Lohnstickerei im Vogtland

Lohnstickerei

Die Marke „Plauener Spitze(n)“ entstand nach dem großen Erfolg der vogtländischen Spitzen- und Stickereindustrie auf der Pariser Weltausstellung im Jahr 1900. Die Zeiten traulicher Abende am Stickrahmen waren da schon längst vorbei, Spitzen- und Stickereierzeugnisse der Jahrhundertwende sind Industrieprodukte. Nur mit maschineller Stickerei konnte ein internationaler Massenmarkt bedient werden. Viele dieser filigranen Textilartikel aus dem Vogtland zauberten damals einen Hauch von Luxus in manche bescheidene Arbeiterwohnung, entsprechend groß war die Nachfrage.

Bis heute hat sich der Ruf des Vogtlandes als „Spitzen-Region“ in Deutschland aber auch im Ausland erhalten. Weniger bekannt ist, dass hinter den damals weltweit gehandelten Spitzen und Stickereien eine riesige Hausindustrie stand. Gestickt wurde in kleinen und kleinsten Familienbetrieben, die über das ganze Vogtland verteilt waren. Nach 1900 gab es kaum ein Dorf ohne Stickerei und dem typischen Geräusch laufender Großstickmaschinen.
Eine Statistik aus dem Jahr 1911 verdeutlicht das Ausmaß der dezentralen Lohnstickerei im Vogtland. Danach befanden sich von den insgesamt 5.197 registrierten Handstickmaschinen 82% in sogenannten Kleinstickereien, deren Maschinenbestand bei 1-2 Maschinen lag. Selbst bei den kraftbetriebenen Schiffchenstickmaschinen liefen 1911 von 9.760 registrierten Maschinen 78% in Kleinstickereien mit durchschnittlich 2 Maschinen je Betrieb.

Die Stickerei- und Spitzenindustrie, vor allem auch die massenhafte Lohnstickerei im Familienbetrieb, prägte das Vogtland auch soziokulturell. All diese „Stickmaschinenbesitzer“ waren angesehene Leute. Sie verkörperten den Typus von stolzer Eigenständigkeit durch selbstbestimmte Arbeit. So prekär der Verdienst für viele selbständige Sticker in dieser von der Mode dominierten Branche gewesen sein mag, dieses Los schien allemal erstrebenswerter als Fabrikarbeit.

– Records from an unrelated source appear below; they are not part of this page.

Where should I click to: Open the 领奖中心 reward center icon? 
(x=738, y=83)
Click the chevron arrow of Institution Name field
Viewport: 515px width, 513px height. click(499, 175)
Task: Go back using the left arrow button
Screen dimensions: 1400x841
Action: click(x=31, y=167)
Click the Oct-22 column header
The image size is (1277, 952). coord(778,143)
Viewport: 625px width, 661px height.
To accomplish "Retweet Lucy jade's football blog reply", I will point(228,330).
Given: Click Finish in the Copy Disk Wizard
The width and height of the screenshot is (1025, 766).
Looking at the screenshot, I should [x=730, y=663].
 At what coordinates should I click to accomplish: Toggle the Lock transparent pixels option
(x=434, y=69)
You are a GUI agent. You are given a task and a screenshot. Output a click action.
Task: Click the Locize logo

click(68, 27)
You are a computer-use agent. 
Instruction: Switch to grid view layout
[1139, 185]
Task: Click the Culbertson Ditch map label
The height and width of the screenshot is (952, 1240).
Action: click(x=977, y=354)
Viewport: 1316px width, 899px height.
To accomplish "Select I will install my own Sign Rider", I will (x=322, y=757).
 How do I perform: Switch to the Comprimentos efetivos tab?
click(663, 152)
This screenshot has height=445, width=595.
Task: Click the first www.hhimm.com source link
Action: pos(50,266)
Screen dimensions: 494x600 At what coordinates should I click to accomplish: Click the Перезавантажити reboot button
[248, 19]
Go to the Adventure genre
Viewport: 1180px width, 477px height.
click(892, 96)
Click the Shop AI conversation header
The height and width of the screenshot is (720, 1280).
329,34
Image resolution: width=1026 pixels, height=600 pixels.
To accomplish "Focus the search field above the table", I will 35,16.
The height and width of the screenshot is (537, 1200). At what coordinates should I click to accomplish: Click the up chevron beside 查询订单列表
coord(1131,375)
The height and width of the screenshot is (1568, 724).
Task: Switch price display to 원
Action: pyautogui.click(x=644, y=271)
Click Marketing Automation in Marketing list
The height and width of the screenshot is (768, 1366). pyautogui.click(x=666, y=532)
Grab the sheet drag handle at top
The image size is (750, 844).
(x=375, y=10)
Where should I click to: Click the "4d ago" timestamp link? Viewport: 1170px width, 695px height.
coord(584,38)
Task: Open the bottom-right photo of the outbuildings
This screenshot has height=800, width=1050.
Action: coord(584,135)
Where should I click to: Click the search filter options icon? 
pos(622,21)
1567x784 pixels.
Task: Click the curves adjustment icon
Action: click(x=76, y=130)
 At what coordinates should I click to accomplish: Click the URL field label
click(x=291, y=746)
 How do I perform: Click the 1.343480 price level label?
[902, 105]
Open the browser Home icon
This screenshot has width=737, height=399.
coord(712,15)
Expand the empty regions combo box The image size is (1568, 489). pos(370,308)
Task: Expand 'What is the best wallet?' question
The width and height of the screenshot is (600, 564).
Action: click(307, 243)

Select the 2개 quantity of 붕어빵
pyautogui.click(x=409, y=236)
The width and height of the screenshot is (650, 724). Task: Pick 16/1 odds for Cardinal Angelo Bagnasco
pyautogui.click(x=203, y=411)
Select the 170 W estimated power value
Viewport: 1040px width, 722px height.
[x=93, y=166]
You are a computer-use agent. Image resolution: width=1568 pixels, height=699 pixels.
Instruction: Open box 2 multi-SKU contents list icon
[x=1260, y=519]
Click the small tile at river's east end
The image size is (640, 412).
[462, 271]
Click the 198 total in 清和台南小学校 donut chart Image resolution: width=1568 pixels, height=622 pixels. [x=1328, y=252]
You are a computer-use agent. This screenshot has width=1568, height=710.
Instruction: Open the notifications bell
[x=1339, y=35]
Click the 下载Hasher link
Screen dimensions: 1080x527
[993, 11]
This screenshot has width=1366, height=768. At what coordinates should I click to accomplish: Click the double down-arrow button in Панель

Bis heute findet man in den Dörfern um Plauen und Auerbach die architektonischen Zeugnisse der Lohnstickerei mit ihren typischen Anbauten oder Hofgebäuden. Selten findet sich dort noch diese oder jene stillgelegte Großstickmaschine, die einst bessere Zeiten erlebte und nun auf ihre Verschrottung wartet. Bei den Bewohnern der Region ist die Tradition der Lohnstickerei noch lebendig, sie erzählen Geschichten von Eltern und Großeltern, von den schweren, aber schönen Zeiten, als die Stickmaschine noch den Takt im kleinen Familienbetrieb bestimmte. Die Kinder und Kindeskinder sind schon in anderen Zeiten groß geworden, haben eigene Pläne mit dem elterlichen Anwesen und den Hinterlassenschaften der Lohnstickerei.

Um so erfreulicher ist es, dass es gelungen ist, mit der Schaustickerei eine authentische Lohnstickerei der Jahrhundertwende zu erhalten. Es waren viele glückliche Umstände, die den Erhalt dieser alten Stickerei bis heute sicherten. Das wirtschaftliche Auf und Ab der Stickereiindustrie, Verstaatlichung in der DDR, Strukturwandel und moderner Zeitgeist haben das Schicksal vieler Lohnstickereien im Vogtland besiegelt. Auch die Stickerei am Obstgartenweg hatte ein wechselvolles Schicksal. Auf ihrem langen Weg zur heutigen Museumsfabrik, spiegeln sich die vielen Veränderungen dieser regionaltypischen Branche wider. Auch deshalb wurde das Gebäudeensemble der Schaustickerei bereits 1995 in die Liste der denkmalgeschützten Industriedenkmale aufgenommen.